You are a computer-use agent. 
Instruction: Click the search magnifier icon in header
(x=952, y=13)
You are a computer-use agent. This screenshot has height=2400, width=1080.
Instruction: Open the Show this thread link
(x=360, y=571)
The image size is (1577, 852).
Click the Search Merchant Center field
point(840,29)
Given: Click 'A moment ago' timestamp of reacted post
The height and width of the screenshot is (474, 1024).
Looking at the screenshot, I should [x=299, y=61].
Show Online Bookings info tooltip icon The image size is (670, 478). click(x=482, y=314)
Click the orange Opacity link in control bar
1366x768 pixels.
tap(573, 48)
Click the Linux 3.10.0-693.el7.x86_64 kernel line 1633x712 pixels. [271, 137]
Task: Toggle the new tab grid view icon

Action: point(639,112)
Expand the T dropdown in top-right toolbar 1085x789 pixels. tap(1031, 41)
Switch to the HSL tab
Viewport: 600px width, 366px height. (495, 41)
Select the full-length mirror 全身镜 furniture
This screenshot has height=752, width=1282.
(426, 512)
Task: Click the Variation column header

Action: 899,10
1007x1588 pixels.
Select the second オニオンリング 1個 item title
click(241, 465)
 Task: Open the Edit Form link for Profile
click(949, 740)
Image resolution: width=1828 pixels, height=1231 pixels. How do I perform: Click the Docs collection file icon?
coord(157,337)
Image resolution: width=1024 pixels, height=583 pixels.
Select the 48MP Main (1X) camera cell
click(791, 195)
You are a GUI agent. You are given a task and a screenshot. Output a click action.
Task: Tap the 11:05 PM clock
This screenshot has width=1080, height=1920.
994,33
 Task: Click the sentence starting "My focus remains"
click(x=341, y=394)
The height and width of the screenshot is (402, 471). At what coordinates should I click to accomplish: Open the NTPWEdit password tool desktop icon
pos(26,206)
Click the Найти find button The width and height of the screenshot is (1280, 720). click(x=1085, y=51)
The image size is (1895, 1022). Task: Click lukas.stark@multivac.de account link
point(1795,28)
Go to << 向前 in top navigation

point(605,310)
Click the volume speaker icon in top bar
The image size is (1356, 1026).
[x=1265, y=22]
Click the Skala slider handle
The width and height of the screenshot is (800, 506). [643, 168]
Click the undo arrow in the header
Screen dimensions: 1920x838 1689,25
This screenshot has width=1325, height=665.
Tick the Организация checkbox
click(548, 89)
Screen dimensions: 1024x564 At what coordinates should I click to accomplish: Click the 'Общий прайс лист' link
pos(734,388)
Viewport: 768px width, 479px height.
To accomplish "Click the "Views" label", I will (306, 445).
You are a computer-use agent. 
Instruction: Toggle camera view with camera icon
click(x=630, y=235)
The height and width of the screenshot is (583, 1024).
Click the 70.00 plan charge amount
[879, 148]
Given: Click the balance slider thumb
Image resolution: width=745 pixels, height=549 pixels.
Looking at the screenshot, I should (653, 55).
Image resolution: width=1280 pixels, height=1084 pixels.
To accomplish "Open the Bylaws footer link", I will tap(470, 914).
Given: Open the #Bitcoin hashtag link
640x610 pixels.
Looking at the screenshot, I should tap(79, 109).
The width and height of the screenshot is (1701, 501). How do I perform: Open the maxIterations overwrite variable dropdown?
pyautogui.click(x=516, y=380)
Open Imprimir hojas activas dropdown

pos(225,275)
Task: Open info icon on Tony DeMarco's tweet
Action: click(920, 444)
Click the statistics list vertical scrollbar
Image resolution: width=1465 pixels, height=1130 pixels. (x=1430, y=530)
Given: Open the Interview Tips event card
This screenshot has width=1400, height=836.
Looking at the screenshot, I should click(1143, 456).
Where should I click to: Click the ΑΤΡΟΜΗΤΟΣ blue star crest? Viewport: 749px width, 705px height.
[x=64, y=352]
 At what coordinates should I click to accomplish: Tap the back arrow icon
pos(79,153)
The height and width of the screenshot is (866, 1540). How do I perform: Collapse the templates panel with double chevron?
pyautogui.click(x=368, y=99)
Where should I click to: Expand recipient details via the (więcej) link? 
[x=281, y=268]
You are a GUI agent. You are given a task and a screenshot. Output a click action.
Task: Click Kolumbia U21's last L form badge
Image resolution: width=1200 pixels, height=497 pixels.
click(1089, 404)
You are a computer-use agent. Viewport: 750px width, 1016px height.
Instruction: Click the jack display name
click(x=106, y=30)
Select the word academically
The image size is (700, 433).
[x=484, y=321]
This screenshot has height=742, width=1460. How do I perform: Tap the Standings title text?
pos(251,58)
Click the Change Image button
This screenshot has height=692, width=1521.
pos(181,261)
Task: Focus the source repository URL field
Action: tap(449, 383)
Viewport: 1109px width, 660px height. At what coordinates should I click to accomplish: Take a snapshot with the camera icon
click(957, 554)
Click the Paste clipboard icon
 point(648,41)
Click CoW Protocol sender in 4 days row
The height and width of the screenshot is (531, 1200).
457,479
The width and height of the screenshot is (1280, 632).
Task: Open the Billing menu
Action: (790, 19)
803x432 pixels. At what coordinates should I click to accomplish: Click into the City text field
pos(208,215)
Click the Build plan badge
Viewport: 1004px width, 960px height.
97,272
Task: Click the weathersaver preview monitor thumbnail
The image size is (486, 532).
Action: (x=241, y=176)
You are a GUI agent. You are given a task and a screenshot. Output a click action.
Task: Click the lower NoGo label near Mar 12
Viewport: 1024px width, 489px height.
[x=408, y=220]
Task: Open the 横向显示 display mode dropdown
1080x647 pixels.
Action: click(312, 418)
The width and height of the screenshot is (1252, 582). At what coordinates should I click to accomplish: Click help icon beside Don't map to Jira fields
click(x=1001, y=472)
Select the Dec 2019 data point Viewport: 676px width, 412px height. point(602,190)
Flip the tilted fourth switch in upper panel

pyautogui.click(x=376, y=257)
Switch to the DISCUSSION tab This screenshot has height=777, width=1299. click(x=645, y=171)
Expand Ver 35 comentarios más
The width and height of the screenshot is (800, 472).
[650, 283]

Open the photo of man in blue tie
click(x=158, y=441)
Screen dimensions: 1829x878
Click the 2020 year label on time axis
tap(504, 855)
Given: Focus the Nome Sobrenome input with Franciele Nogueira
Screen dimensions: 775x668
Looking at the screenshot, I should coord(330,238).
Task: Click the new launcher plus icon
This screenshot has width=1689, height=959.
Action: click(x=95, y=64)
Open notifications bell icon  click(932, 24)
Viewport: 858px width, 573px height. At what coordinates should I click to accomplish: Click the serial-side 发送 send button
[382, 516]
● ● ● ● ●
### TASK
Without changing a single character, repeat each record.

### EXERCISE OUTPUT
You are a computer-use agent. 
Instruction: Click the search magnifier icon in header
(x=952, y=13)
You are a computer-use agent. This screenshot has height=2400, width=1080.
Instruction: Open the Show this thread link
(x=360, y=571)
The image size is (1577, 852).
Click the Search Merchant Center field
point(840,29)
Given: Click 'A moment ago' timestamp of reacted post
The height and width of the screenshot is (474, 1024).
Looking at the screenshot, I should [x=299, y=61].
Show Online Bookings info tooltip icon The image size is (670, 478). click(x=482, y=314)
Click the orange Opacity link in control bar
1366x768 pixels.
tap(573, 48)
Click the Linux 3.10.0-693.el7.x86_64 kernel line 1633x712 pixels. [271, 137]
Task: Toggle the new tab grid view icon

Action: point(639,112)
Expand the T dropdown in top-right toolbar 1085x789 pixels. tap(1031, 41)
Switch to the HSL tab
Viewport: 600px width, 366px height. (495, 41)
Select the full-length mirror 全身镜 furniture
This screenshot has height=752, width=1282.
(426, 512)
Task: Click the Variation column header

Action: 899,10
1007x1588 pixels.
Select the second オニオンリング 1個 item title
click(241, 465)
 Task: Open the Edit Form link for Profile
click(949, 740)
Image resolution: width=1828 pixels, height=1231 pixels. How do I perform: Click the Docs collection file icon?
coord(157,337)
Image resolution: width=1024 pixels, height=583 pixels.
Select the 48MP Main (1X) camera cell
click(791, 195)
You are a GUI agent. You are given a task and a screenshot. Output a click action.
Task: Tap the 11:05 PM clock
This screenshot has width=1080, height=1920.
994,33
 Task: Click the sentence starting "My focus remains"
click(x=341, y=394)
The height and width of the screenshot is (402, 471). At what coordinates should I click to accomplish: Open the NTPWEdit password tool desktop icon
pos(26,206)
Click the Найти find button The width and height of the screenshot is (1280, 720). click(x=1085, y=51)
The image size is (1895, 1022). Task: Click lukas.stark@multivac.de account link
point(1795,28)
Go to << 向前 in top navigation

point(605,310)
Click the volume speaker icon in top bar
The image size is (1356, 1026).
[x=1265, y=22]
Click the Skala slider handle
The width and height of the screenshot is (800, 506). [643, 168]
Click the undo arrow in the header
Screen dimensions: 1920x838 1689,25
This screenshot has width=1325, height=665.
Tick the Организация checkbox
click(548, 89)
Screen dimensions: 1024x564 At what coordinates should I click to accomplish: Click the 'Общий прайс лист' link
pos(734,388)
Viewport: 768px width, 479px height.
To accomplish "Click the "Views" label", I will (306, 445).
You are a computer-use agent. 
Instruction: Toggle camera view with camera icon
click(x=630, y=235)
The height and width of the screenshot is (583, 1024).
Click the 70.00 plan charge amount
[879, 148]
Given: Click the balance slider thumb
Image resolution: width=745 pixels, height=549 pixels.
Looking at the screenshot, I should (653, 55).
Image resolution: width=1280 pixels, height=1084 pixels.
To accomplish "Open the Bylaws footer link", I will tap(470, 914).
Given: Open the #Bitcoin hashtag link
640x610 pixels.
Looking at the screenshot, I should tap(79, 109).
The width and height of the screenshot is (1701, 501). How do I perform: Open the maxIterations overwrite variable dropdown?
pyautogui.click(x=516, y=380)
Open Imprimir hojas activas dropdown

pos(225,275)
Task: Open info icon on Tony DeMarco's tweet
Action: click(920, 444)
Click the statistics list vertical scrollbar
Image resolution: width=1465 pixels, height=1130 pixels. (x=1430, y=530)
Given: Open the Interview Tips event card
This screenshot has width=1400, height=836.
Looking at the screenshot, I should click(1143, 456).
Where should I click to: Click the ΑΤΡΟΜΗΤΟΣ blue star crest? Viewport: 749px width, 705px height.
[x=64, y=352]
 At what coordinates should I click to accomplish: Tap the back arrow icon
pos(79,153)
The height and width of the screenshot is (866, 1540). How do I perform: Collapse the templates panel with double chevron?
pyautogui.click(x=368, y=99)
Where should I click to: Expand recipient details via the (więcej) link? 
[x=281, y=268]
You are a GUI agent. You are given a task and a screenshot. Output a click action.
Task: Click Kolumbia U21's last L form badge
Image resolution: width=1200 pixels, height=497 pixels.
click(1089, 404)
You are a computer-use agent. Viewport: 750px width, 1016px height.
Instruction: Click the jack display name
click(x=106, y=30)
Select the word academically
The image size is (700, 433).
[x=484, y=321]
This screenshot has height=742, width=1460. How do I perform: Tap the Standings title text?
pos(251,58)
Click the Change Image button
This screenshot has height=692, width=1521.
pos(181,261)
Task: Focus the source repository URL field
Action: tap(449, 383)
Viewport: 1109px width, 660px height. At what coordinates should I click to accomplish: Take a snapshot with the camera icon
click(957, 554)
Click the Paste clipboard icon
 point(648,41)
Click CoW Protocol sender in 4 days row
The height and width of the screenshot is (531, 1200).
457,479
The width and height of the screenshot is (1280, 632).
Task: Open the Billing menu
Action: (790, 19)
803x432 pixels. At what coordinates should I click to accomplish: Click into the City text field
pos(208,215)
Click the Build plan badge
Viewport: 1004px width, 960px height.
97,272
Task: Click the weathersaver preview monitor thumbnail
The image size is (486, 532).
Action: (x=241, y=176)
You are a GUI agent. You are given a task and a screenshot. Output a click action.
Task: Click the lower NoGo label near Mar 12
Viewport: 1024px width, 489px height.
[x=408, y=220]
Task: Open the 横向显示 display mode dropdown
1080x647 pixels.
Action: click(312, 418)
The width and height of the screenshot is (1252, 582). At what coordinates should I click to accomplish: Click help icon beside Don't map to Jira fields
click(x=1001, y=472)
Select the Dec 2019 data point Viewport: 676px width, 412px height. point(602,190)
Flip the tilted fourth switch in upper panel

pyautogui.click(x=376, y=257)
Switch to the DISCUSSION tab This screenshot has height=777, width=1299. click(x=645, y=171)
Expand Ver 35 comentarios más
The width and height of the screenshot is (800, 472).
[650, 283]

Open the photo of man in blue tie
click(x=158, y=441)
Screen dimensions: 1829x878
Click the 2020 year label on time axis
tap(504, 855)
Given: Focus the Nome Sobrenome input with Franciele Nogueira
Screen dimensions: 775x668
Looking at the screenshot, I should coord(330,238).
Task: Click the new launcher plus icon
This screenshot has width=1689, height=959.
Action: click(x=95, y=64)
Open notifications bell icon  click(932, 24)
Viewport: 858px width, 573px height. At what coordinates should I click to accomplish: Click the serial-side 发送 send button
[382, 516]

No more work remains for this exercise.